Saturday, February 09, 2002


I woke up today disturbed by one of the various sounds in my house and fought against them to stay in bed as long as possible. After a while, my father started practicing playing the guitar and singing- he had a gig tonight, as he does every saturday night, at the railroad tavern. I stand a statement I once wrote in the newsletter that my father's singing voice is the most beautiful I've ever heard. It's true.

I had had a dream last night that my family was in Disney World, and my mom and sister and the baby went off to do something, so my father and I spent the day together. He wanted to spend time with me, his little girl. It was the type of connection that I expect more well-adjusted families have in reality. Or maybe it was more of a TV show connection, but either way....it was wonderful. I didn't think about it while I was laying in bed, listening to him sing, but later I was in the car with mom on the way to Wal*Mart and "Silver Springtime" came on- the version where the singer says "This is for you, Daddy" at the beginning. I thought about the dream, and I think that was the first time I realized it wasn't true, and I had to fight the tears. They've been coming entirely too easily lately.

We were going to Wal*Mart to buy a shirt so I could wear something new to the dance tonight. It was a great dance- I've been dancing in the shower so much lately that I was really in better shape for it than I had been for previous ones. The D.J. played a great variety and I got to dance with not just Ricky as normal, but also Johnny V. One depressing aspect- the D.J. played this weird Re-mix of...uhm...some song I can't think of right now that had a bunch of sound clips from news reports from September 11th. It was....really saddening. And they played "I'm Amazed" or "Baby I'm Amazed" or whatever- it made me think of Jeff, the way I usedf to think of him before we started dating- Ricky and I grabbed each other and went to the middle of the dance floor and I beamed through the whole thing as he and I loudly sang it off key, though for once I wasn't being off key in resentment of the couples around me, I just wanted to sing, and we all know how I sing. 'Cept those of you who don't.

My legs and feet are killing me after all of that. I sweat so much that, upon returning home, my body was begging me to replace the lost fat content of my body. I didn't disappoint it- I sat in the living room and ate the junk food I bought at Xtra Mart on the way home. My father was unloading his equipment. After he was finished, I looked at him and considered saying something that he didn't expect to hear but in general would want to from one of his daughters- "thank you for working to provide for us" or some shit. I came to the conclusion, though, that if I have to supplicate myself to him to get back the type of father I need to resolve the issues I have....I can't live with that. And I won't do it. I won't change who I am just so he'll love me.

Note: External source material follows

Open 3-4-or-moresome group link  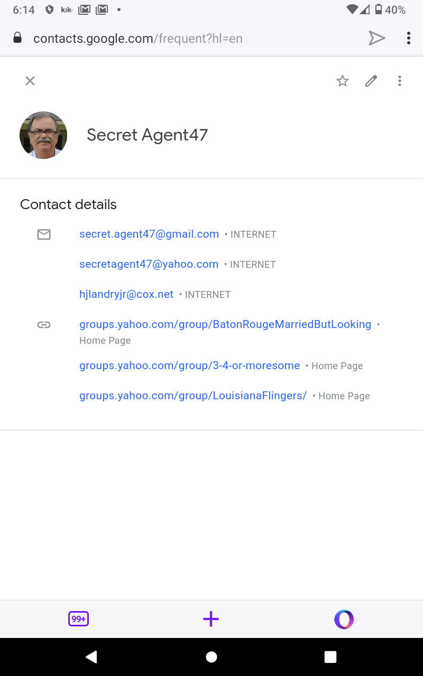189,365
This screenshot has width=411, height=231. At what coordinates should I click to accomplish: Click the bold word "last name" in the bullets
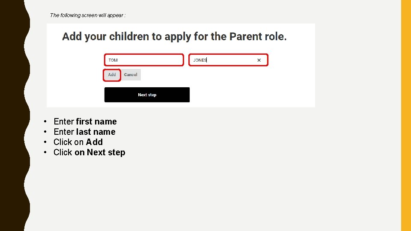click(x=96, y=132)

Holy Shit, Em just made the quote of the day, it's fucking great, but it's really really insulting to a few people, so I can't put it up. I never posted yesterday's though, which was Jeff saying: (In response to my calling his penis his "member")

"I'm a prestigious club and this is my member."

It was in a really dumb voice, and there was about ten seconds of silence before he said "Holy shit, that was dumb" and we both started laughing forever. Last night, since I didn't mention it, was good.

Jeff has a roommate, Pete, and they never talk. Reportedly, the last words Jeff said to pete were "God Bless You" when Pete sneezed, and that was in December. Tonight, I came to the conclusion that Jeff and Pete's relationship vaguely reminds me of mine and my father's, except that I doubt that Jeff will be scarred for life in all of this.

Andrew and I just got into a rather large argument. Thought I'd mention that.

Chad's just IMed me. This pleases me. I want him to touch the end of my nose- it felt nice to not freak out when someone did that. I can't even touch it myself without going batty most of the time.

Another thing that pleases me is that my skin tastes very strongly of salt right now from the sweat residue on it. It's nice when one's skin varies it's flavor.

I'm sick of writing this, so I am going to stop. On with it!